The president and First Lady Melania Trump later visited Scalise, bringing flowers.

“Just left hospital. Rep. Steve Scalise, one of the truly great people, is in very tough shape - but he is a real fighter. Pray for Steve!” Trump tweeted.

The first couple also visited Capitol Police Officer Crystal Griner.

The FBI said it had recovered and was attempting to trace two weapons, a rifle and a handgun, and was actively investigating Hodgkinson’s “associates, whereabouts, social media impressions, and potential motivations.” 

According to his Facebook page, Hodgkinson was a fervent supporter of Sanders, the feisty independent who battled Hillary Clinton for the Democratic presidential nomination last year.

The gunman’s social media posts displayed strong anti-Trump sentiment.

“I know he wasn’t happy with the way things were going, the election results and stuff,” his brother, Michael Hodgkinson, told The New York Times.

Sanders swiftly responded to reports the suspect had volunteered on his presidential campaign.
“I am sickened by this despicable act,” he said.

“Let me be as clear as I can be. Violence of any kind is unacceptable in our society and I condemn this action in the strongest possible terms.”

Despite the shooting, the annual congressional baseball game was scheduled to go ahead on June 15 as planned at Nationals Park.

“It will be play ball tomorrow night at 7:05,” Congressman Joe Barton, manager of the Republican team, said at a news conference with Mike Doyle, the Democratic team manager.

Doyle put his hand on Barton’s shoulder several times as the Republican, who was at the practice with his son, recalled the horror of realizing that friends and co-workers were under attack.

“You know, it shouldn’t take an incident like this to bring us together,” Doyle said.

After an all-members briefing where Democrats and Republicans held hands and prayed, House Speaker Paul Ryan and top Democrat Nancy Pelosi addressed the somber chamber and proclaimed lawmakers were “united.”

Democrats, advocates of stronger gun control legislation, appeared reluctant to re-open the debate but Trump supporter and former House speaker Newt Gingrich denounced what he said was “the increasing intensity of hostility on the left.”

The last gun attack against a member of Congress was in January 2011 in Tucson, Arizona, when Gabrielle Giffords, a Democrat, was shot in the head but survived an assault that killed six people.
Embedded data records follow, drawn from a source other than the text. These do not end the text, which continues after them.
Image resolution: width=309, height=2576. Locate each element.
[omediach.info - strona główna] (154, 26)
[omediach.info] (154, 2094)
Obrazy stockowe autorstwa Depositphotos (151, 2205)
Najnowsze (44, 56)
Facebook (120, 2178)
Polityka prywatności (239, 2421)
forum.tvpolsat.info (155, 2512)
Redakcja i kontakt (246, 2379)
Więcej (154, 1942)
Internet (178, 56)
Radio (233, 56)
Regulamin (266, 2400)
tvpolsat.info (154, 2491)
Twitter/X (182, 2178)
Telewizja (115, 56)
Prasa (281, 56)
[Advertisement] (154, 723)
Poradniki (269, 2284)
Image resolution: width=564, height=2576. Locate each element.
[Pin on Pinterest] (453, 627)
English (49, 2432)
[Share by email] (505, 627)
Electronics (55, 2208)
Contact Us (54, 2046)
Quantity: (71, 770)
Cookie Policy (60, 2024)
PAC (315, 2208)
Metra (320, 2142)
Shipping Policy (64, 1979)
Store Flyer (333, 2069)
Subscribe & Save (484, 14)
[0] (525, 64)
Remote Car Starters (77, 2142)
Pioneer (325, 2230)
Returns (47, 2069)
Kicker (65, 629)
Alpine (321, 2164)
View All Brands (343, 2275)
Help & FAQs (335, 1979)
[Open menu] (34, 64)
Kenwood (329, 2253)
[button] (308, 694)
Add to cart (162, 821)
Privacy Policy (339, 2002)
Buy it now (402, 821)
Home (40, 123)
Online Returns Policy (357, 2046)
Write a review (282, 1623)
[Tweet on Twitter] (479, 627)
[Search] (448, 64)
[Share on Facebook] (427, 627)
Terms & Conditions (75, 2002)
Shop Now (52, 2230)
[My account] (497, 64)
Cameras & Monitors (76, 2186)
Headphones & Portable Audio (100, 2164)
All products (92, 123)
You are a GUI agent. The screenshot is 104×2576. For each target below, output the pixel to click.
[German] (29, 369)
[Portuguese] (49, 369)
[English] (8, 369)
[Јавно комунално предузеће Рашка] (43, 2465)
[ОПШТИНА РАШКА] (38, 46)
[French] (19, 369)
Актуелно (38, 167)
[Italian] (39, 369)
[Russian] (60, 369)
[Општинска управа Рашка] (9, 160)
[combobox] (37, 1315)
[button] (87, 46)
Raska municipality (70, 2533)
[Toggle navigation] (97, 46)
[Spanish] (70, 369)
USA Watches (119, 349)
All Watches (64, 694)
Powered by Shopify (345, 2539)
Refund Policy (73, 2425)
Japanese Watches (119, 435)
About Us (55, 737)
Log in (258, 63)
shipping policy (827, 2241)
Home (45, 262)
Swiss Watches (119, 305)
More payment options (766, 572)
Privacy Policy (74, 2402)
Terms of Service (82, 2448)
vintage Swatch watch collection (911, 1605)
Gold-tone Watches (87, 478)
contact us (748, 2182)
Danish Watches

The shooting took place just after 7:00 a.m. local time as the Republican team practiced for the charity showdown.

Congressman Rodney Davis told CNN he was at the plate at the time, and Scalise was in the field at second base.

“I was batting, we heard a loud noise... The next thing I remember was somebody on the field yelling, ‘Run, he’s got a gun!’”

Alexandria police chief Michael Brown said his officers arrived within minutes and engaged Hodgkinson, together with Capitol Police officers. The gunman was taken into custody and later died of his injuries.

Lawmaker Jeff Duncan said he was leaving the practice when he was approached by a man he later learned was the shooter, who asked if the team was Republican or Democrat before heading toward the field.

“I’m shaken up,” Duncan said. “My colleagues were targeted today by someone that wanted to kill them.”
Barton had arrived at the U.S. Capitol still wearing his red baseball uniform.

“The heroes are the police officers who attacked the shooter, and in doing so quite probably saved many, many lives.”  

Scalise, a conservative from the southern state of Louisiana, backs arms rights and last month introduced legislation that relaxes restrictions on interstate gun sales.

Several Democrats were practicing at a different field when they heard of the shooting, and immediately gathered to pray for their wounded colleague.

Democrat Nanette Barragan said it will be “bittersweet” when she takes the field for her first congressional baseball game Thursday.

“We’re going to look over our shoulder a little bit,” she said.

Trump does not plan to attend, White House spokesman Sean Spicer told reporters.

“While the president would like to attend the game and show his support for all of these brave public servants,” he said, “he has been advised that there is not enough time to follow Secret Service protocols.”